Además, los periodistas “salvadores” de Bolivia habían fracasado en su integridad…
Pero con su indiscutible voz de locutor profesional, me dijo: “La diferencia está en que yo
he sido político desde siempre”.
ELN. Recordé, entonces, que formó parte del Ejército de Liberación Nacional y empuñó el
arma de sus ideales políticos a los que nunca renunció y de los que se sentía muy
orgulloso.
Después, en sus épocas de diputado y senador, recuerdo que lo veía más como mi docente
que como legislador. Me quedo con su aspecto humilde de camisa blanca sin corbata,
cubierta por un suéter guindo de botones al centro y su eterno saco café oscuro de cuadros
delgaditos.
Cuando lo encontraba en la calle, interrumpía su camino y su tiempo para abrazarlo con
gratitud y preguntarle por su salud.
“Estoy muy bien”, solía decirme sonriendo.

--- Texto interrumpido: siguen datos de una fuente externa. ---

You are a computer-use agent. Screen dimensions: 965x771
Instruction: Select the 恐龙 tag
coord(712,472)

Y me tranquilizó con la misma sentencia el día
en que le llamé por teléfono a su casa, el 13 de marzo, para hablar sobre la muerte de
Domitila Chungara, una de las mujeres que en 1978 formó parte de una huelga de hambre
que habría de terminar con la dictadura de Hugo Banzer Suárez.
Desde aquella vez, no tuve la fortuna de encontrarlo en la calle, caminando con ese aire
humilde de paso quedito con que solía verlo.

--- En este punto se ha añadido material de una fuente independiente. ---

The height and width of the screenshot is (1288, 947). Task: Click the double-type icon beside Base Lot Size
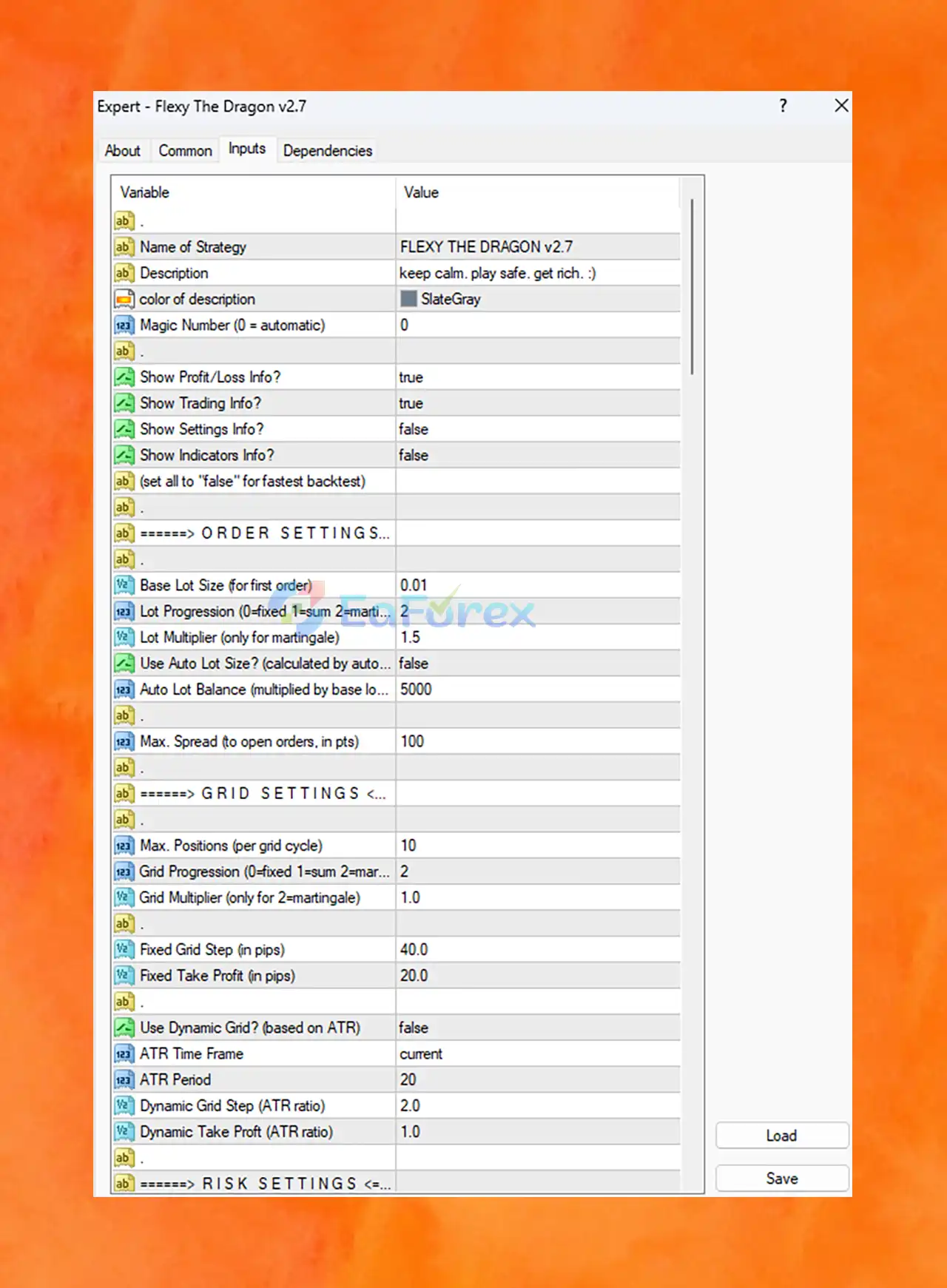124,585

Y ahora, por desgracia, escribo esta semblanza por culpa de la mala noticia de su muerte a
causa de un cáncer avanzado en el pulmón, disfrazado de neumonía.
A este paso, prefiero abrazarme de la mejor frase que escuché en su velorio. “Hablar con él
era como leer un buen libro”. ¡Gracias don Antonio! Paz en su tumba.